Swap "screenshot" for "screen image" in the data from the line with "You are a GUI" up to and including the line with "pyautogui.click(x=735, y=254)". Return only those lines, with nothing else changed.

Segment Start: Records provided

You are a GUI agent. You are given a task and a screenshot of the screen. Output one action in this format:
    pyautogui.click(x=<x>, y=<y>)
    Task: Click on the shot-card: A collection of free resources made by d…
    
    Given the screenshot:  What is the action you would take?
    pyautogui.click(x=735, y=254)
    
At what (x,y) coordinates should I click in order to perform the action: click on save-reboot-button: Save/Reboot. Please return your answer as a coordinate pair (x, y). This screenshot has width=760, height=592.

Segment End: Records provided
Segment Start: Records provided

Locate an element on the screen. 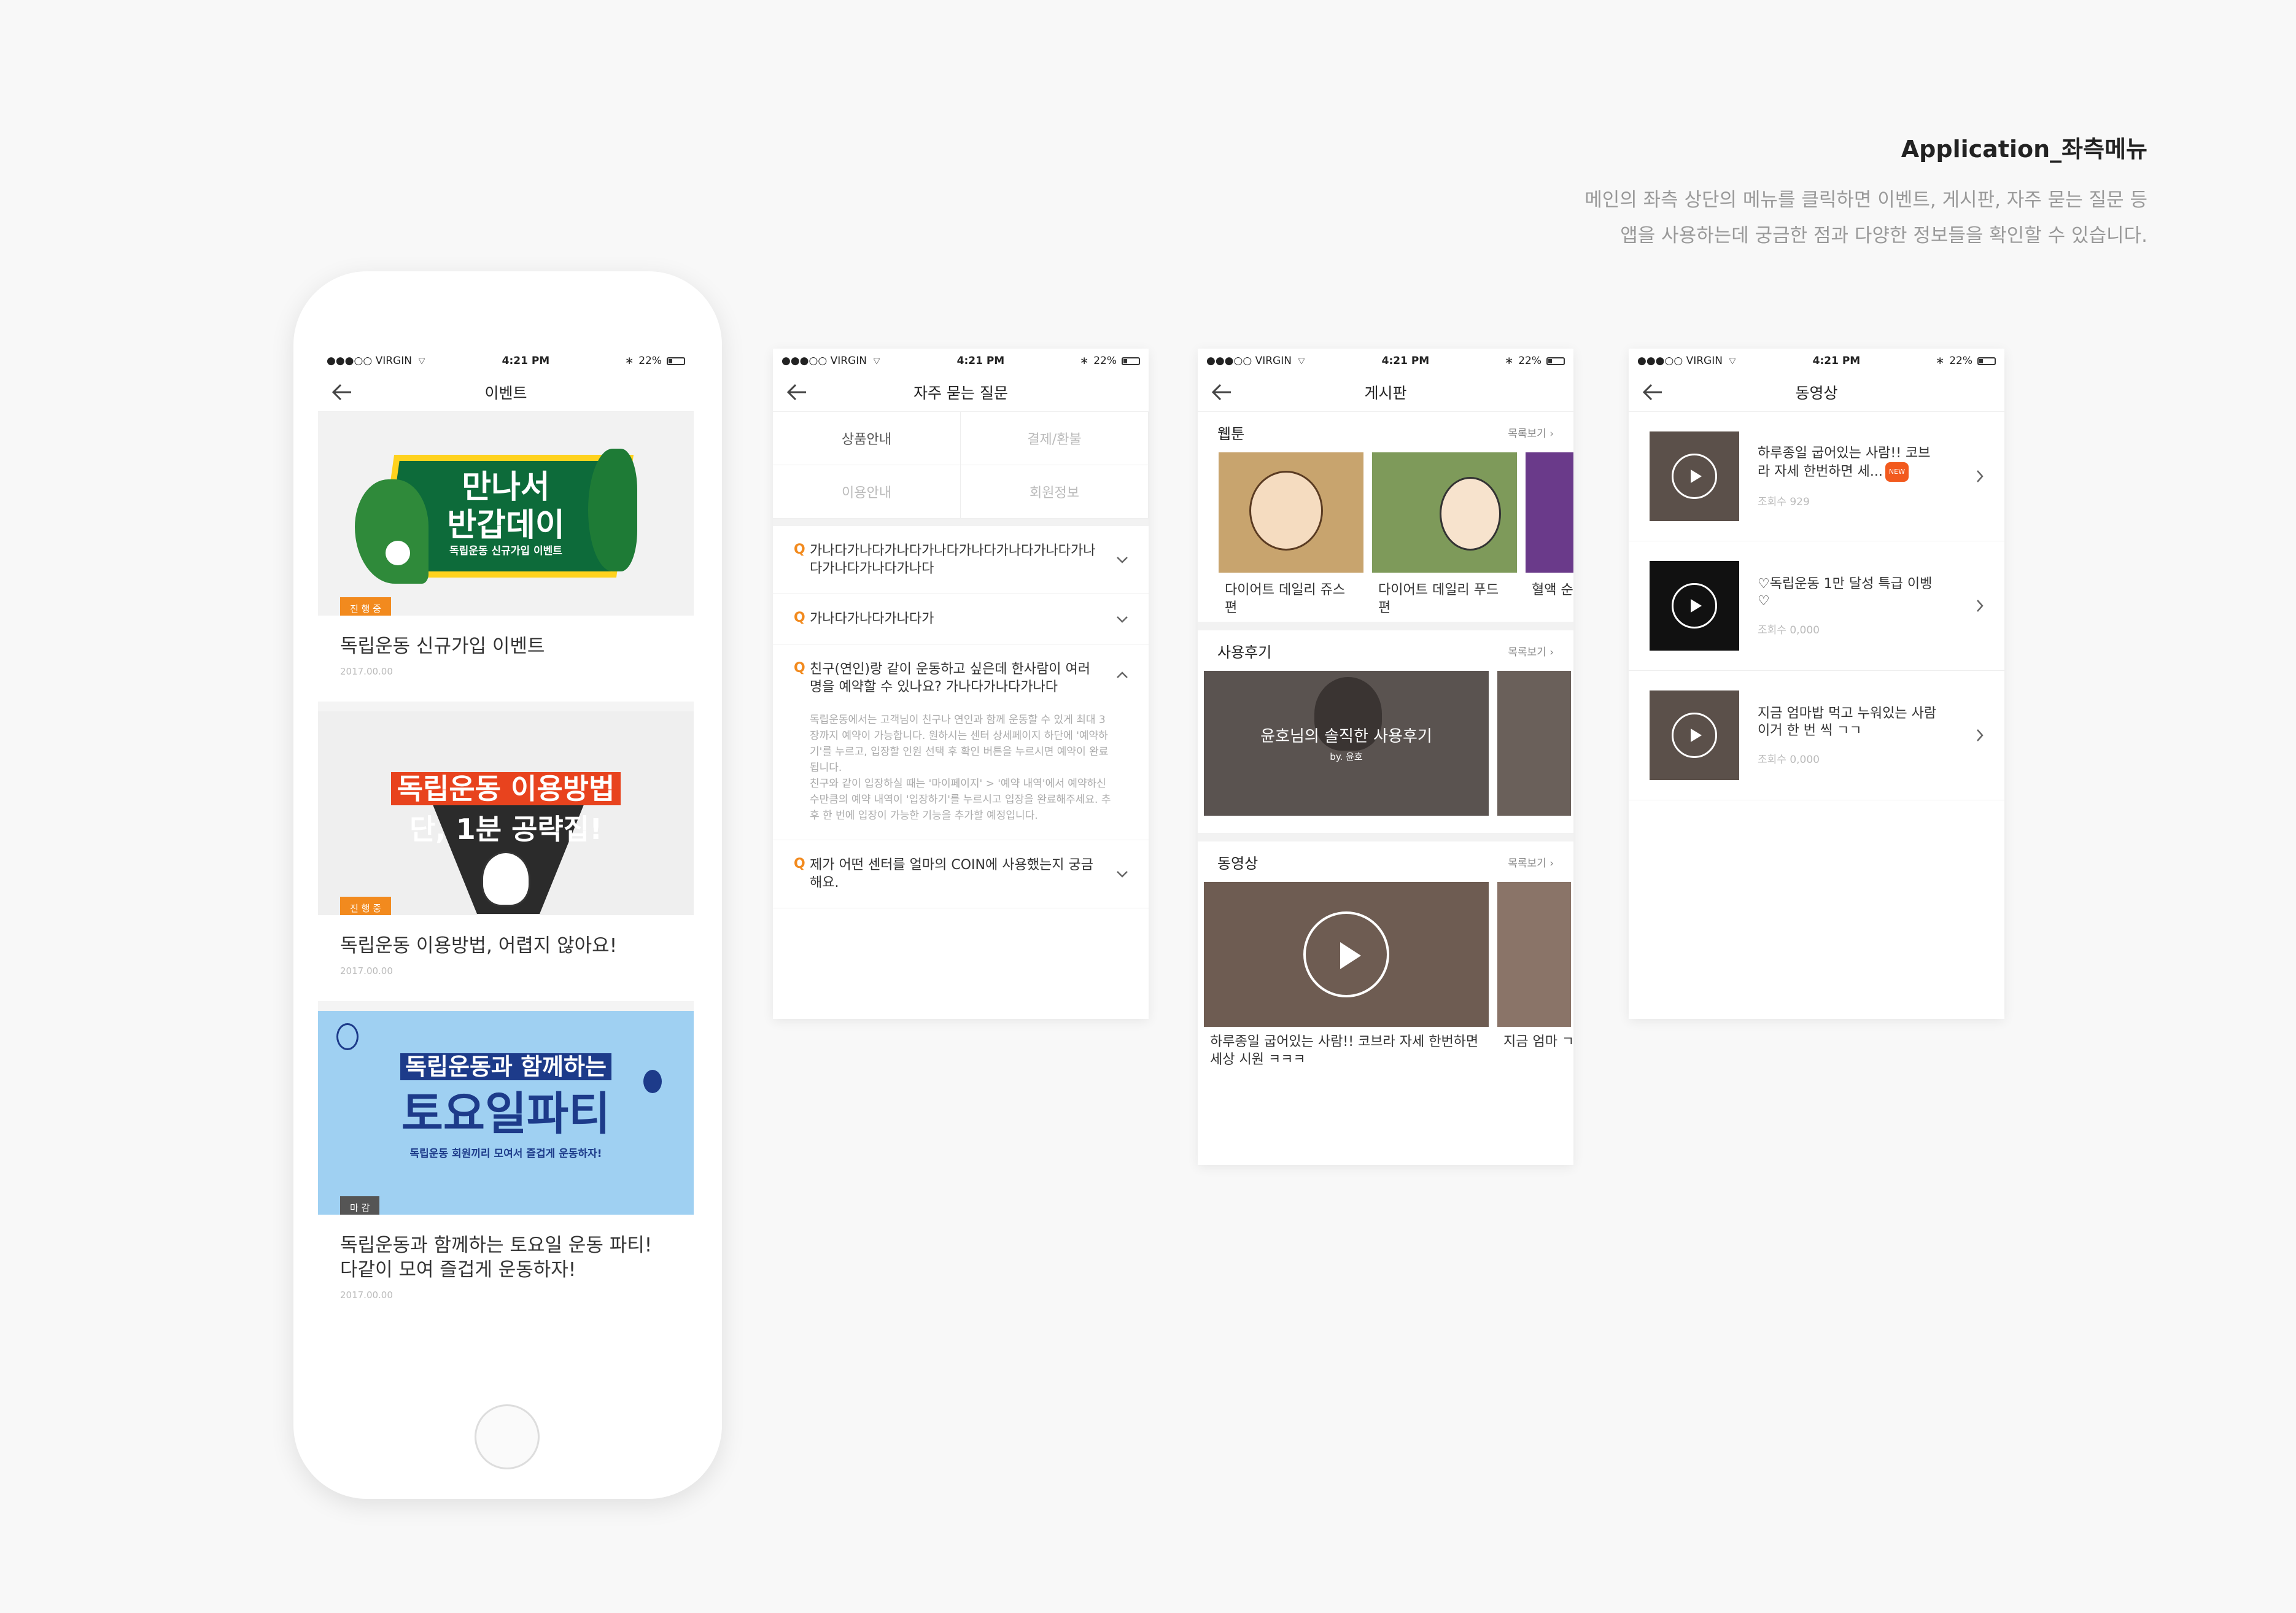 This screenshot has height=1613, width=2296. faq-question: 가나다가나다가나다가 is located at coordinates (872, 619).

Segment End: Records provided

- [Task output]:
You are a GUI agent. You are given a task and a screen image of the screen. Output one action in this format:
    pyautogui.click(x=<x>, y=<y>)
    Task: Click on the shot-card: A collection of free resources made by d…
    
    Given the screen image:  What is the action you would take?
    pyautogui.click(x=735, y=254)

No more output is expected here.